1. Which tenders concern a security firm?
Direct answer: manned-guarding contracts fall into several families, both public and private.
Private security, guarding and manned-surveillance firms are regular bidders for public procurement and structured private clients (museums, property funds, hospitals, local authorities, event organisers). Several families of contracts stand out.
- Guarding and manned surveillance: a guard presence on public sites (town halls, schools, museums, administrative buildings) in fixed posts.
- Reception-filtering and access control: guards at reception desks, entry filtering, flow management (hospitals, head offices, venues open to the public).
- Patrols and site safety: surveillance rounds, alarm verification, night guarding across estates or property portfolios.
- Event security: one-off arrangements for events (trade shows, concerts, sporting events) with a ramp-up over a few days.
- Framework agreements and 24/7 services: continuous surveillance of a sensitive site (hospital, industrial site) triggered by call-off orders or as a permanent-service contract over 1 to 4 years.
Across the EU the logic is identical in all 27 member states: a public operator publishes above the European thresholds on TED, below them on its national platform.
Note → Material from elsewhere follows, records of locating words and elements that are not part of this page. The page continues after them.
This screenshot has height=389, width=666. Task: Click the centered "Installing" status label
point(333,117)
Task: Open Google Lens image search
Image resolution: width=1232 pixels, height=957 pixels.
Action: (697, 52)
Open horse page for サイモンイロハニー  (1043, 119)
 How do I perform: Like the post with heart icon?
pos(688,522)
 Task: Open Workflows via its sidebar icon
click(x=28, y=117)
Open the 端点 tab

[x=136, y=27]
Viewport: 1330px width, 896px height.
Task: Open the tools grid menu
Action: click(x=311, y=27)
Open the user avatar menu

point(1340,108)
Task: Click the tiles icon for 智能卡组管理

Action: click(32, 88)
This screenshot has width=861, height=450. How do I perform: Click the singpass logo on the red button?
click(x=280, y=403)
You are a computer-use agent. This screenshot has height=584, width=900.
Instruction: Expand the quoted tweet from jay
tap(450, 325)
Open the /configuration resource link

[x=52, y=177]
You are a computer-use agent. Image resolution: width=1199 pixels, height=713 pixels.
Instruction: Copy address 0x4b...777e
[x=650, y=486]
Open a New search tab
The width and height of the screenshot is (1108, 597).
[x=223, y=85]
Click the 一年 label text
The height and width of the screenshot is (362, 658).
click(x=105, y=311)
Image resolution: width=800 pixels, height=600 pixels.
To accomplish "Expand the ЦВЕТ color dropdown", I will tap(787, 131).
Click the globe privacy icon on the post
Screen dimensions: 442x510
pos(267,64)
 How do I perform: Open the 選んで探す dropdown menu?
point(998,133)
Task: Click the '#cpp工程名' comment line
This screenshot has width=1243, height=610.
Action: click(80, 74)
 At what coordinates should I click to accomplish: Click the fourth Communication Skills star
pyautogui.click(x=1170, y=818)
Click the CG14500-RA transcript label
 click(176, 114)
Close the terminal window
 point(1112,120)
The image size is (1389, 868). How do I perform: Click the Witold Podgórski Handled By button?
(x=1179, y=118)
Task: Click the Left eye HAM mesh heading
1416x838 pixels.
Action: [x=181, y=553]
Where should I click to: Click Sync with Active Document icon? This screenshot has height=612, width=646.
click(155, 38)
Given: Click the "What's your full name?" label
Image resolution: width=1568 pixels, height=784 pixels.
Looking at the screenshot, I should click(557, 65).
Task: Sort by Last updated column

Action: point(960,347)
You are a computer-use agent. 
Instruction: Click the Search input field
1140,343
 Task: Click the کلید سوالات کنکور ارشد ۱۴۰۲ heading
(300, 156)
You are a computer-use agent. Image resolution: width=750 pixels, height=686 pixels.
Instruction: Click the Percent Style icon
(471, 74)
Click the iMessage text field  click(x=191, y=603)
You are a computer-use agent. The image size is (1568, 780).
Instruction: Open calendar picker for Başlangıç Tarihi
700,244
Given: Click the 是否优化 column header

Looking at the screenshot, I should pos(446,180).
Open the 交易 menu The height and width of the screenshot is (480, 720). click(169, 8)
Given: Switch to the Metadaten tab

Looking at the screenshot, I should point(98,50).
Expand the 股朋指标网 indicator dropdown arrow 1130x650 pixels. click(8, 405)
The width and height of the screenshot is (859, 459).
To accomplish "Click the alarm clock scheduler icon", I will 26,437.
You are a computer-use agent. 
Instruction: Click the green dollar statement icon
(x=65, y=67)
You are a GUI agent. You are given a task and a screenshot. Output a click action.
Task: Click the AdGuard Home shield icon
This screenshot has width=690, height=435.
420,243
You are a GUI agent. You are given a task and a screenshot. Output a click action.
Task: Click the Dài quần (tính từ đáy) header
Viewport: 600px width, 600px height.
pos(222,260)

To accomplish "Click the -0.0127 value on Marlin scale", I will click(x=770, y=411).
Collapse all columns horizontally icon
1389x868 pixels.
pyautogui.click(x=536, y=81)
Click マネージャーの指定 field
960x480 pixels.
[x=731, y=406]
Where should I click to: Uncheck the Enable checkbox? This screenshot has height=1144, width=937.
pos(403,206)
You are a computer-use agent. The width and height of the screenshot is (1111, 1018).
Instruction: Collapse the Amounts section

Some central purchasing bodies, such as France's UGAP, also aggregate security services available to public buyers. An established firm may bid for a cross-border contract subject to freedom of establishment and recognition of its operating authorisations.
Key takeaway
In guarding, the price is almost entirely made up of labor: the schedule rests on an hourly rate per guard qualification applied to a volume of shifts. One badly valued hour, multiplied by thousands of annual hours, changes the outcome of the contract.